New York, December 19, 2012–CPJ is deeply concerned by sedition charges leveled against Mahmudur Rahman, the acting editor and majority owner of the Bengali-language pro-opposition daily Amar Desh and the paper’s publisher, Alhaj Hasmat Ali. The two were charged after publishing news stories based on leaked transcripts of conversations between a lawyer and the lead judge of Bangladesh’s war crimes tribunal.
The prosecutor of the tribunal, Saidur Rahman, filed a complaint against Rahman last week after Amar Desh, the second largest daily in the country, reported on Skype conversations between Judge Mohammed Nizamul Huq and a human rights activist and lawyer based in Brussels.
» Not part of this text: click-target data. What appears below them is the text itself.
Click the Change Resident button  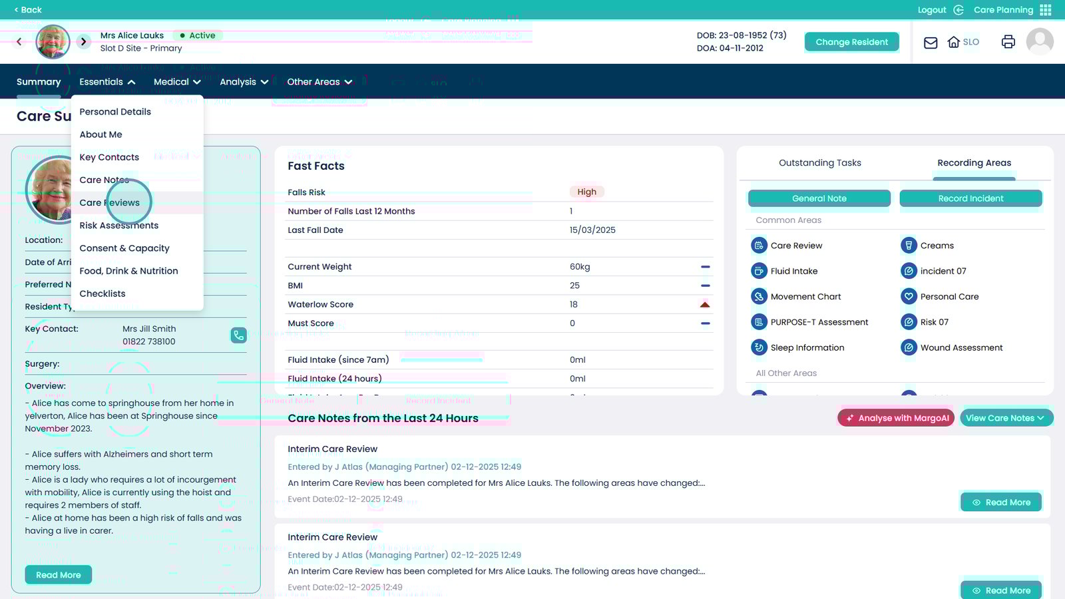point(851,42)
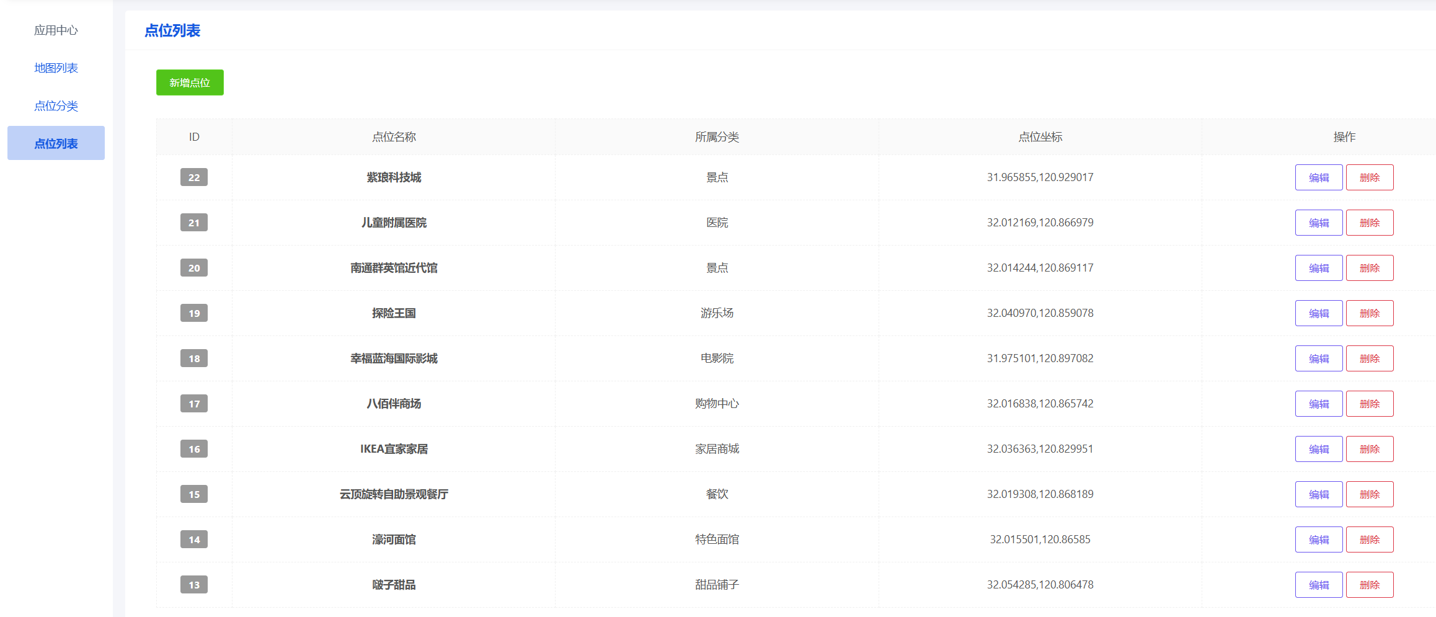Viewport: 1436px width, 617px height.
Task: Edit the 探险王国 point
Action: [x=1318, y=313]
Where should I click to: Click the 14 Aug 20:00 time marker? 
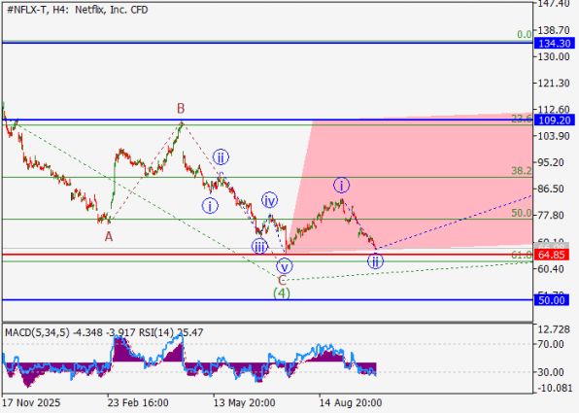tap(351, 402)
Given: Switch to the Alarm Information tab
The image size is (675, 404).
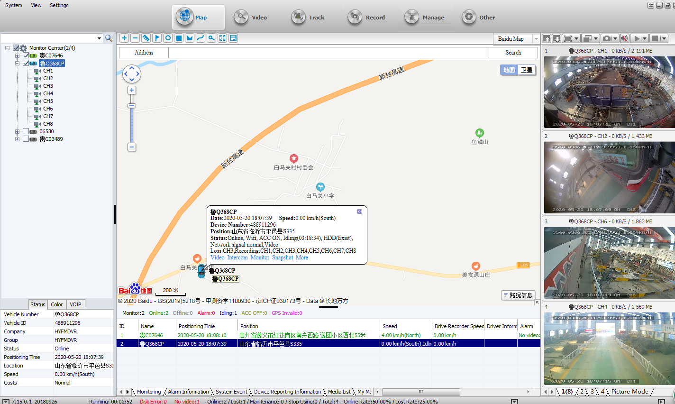Looking at the screenshot, I should pos(188,392).
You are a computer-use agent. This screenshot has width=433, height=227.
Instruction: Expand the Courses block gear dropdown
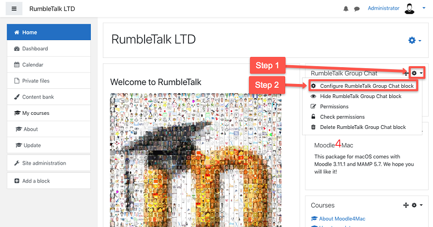tap(416, 205)
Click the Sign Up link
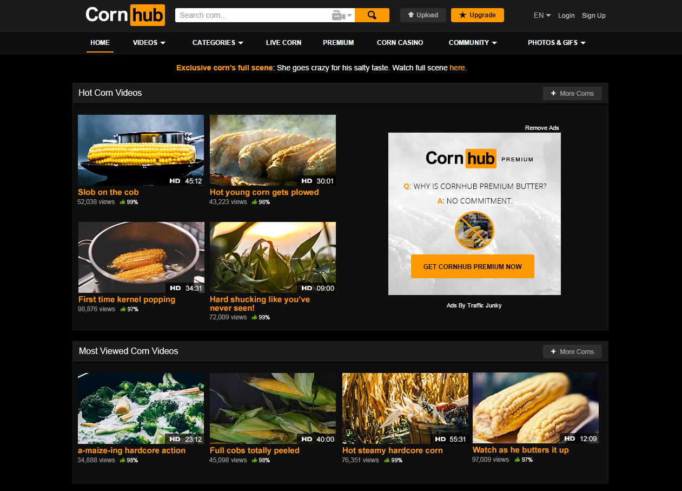The height and width of the screenshot is (491, 682). 593,16
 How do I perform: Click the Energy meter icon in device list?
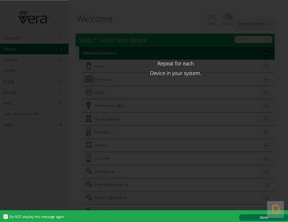click(x=88, y=92)
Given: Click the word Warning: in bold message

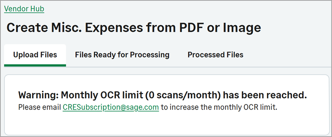Looking at the screenshot, I should pos(38,95).
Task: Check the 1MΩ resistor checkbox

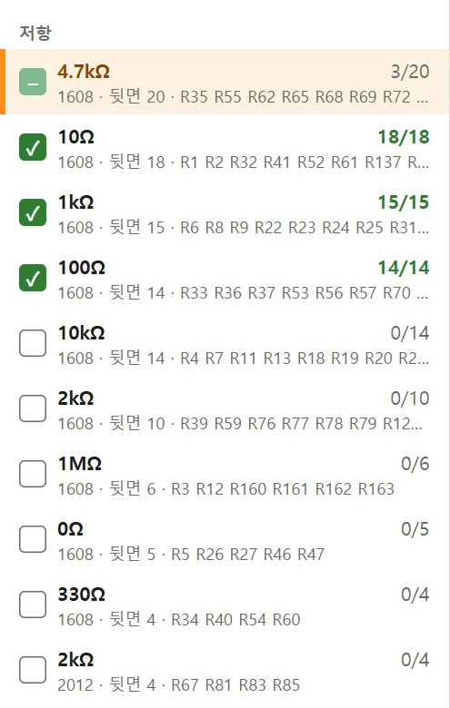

According to news reports, the judge shared details of the case and asked for advice, which some observers say cast doubt on the impartiality of the tribunal. Huq, who initially disputed the authenticity of the leaked conversations, stepped down from the tribunal last week.
The tribunal on December 13 ordered all media to stop reporting on the leaked conversations and resulting fallout, according to local media reports.
“The credibility of the court is dependent on open and unrestricted coverage of its activities,” said Bob Dietz, CPJ’s Asia program coordinator. “Authorities only undermine the court’s mission by leveling these very serious charges of sedition against journalists who have raised critical questions about the proceedings.”
Rahman has confined himself to his office in the capital, Dhaka, for the past eight days. “If the government wants to arrest me, they will have to do so from my desk,” Rahman told CPJ. Ali, the publisher of the daily who also faces charges, remains at his home, according to Rahman.
The tribunal aims to investigate war crimes, crimes against humanity, genocide, and crimes against peace committed during the 1971 war of independence in which Bangladesh seceded from Pakistan. Several hundred thousand civilians were killed, and thousands of women raped. As part of a peace treaty, Pakistanis were granted immunity from prosecution in Bangladesh, but Bangladeshis were not. Critics say the tribunal is being used to target political opponents of the ruling Awami League.
Rahman–who served as an energy adviser in the previous Bangladesh Nationalist Party-led government –was arrested in June 2010, and spent 10 months in prison on charges of harming the court’s reputation, including defamation for publishing reports on alleged corruption by the son of current Prime Minister Sheikh Hasina. He says he was beaten while held.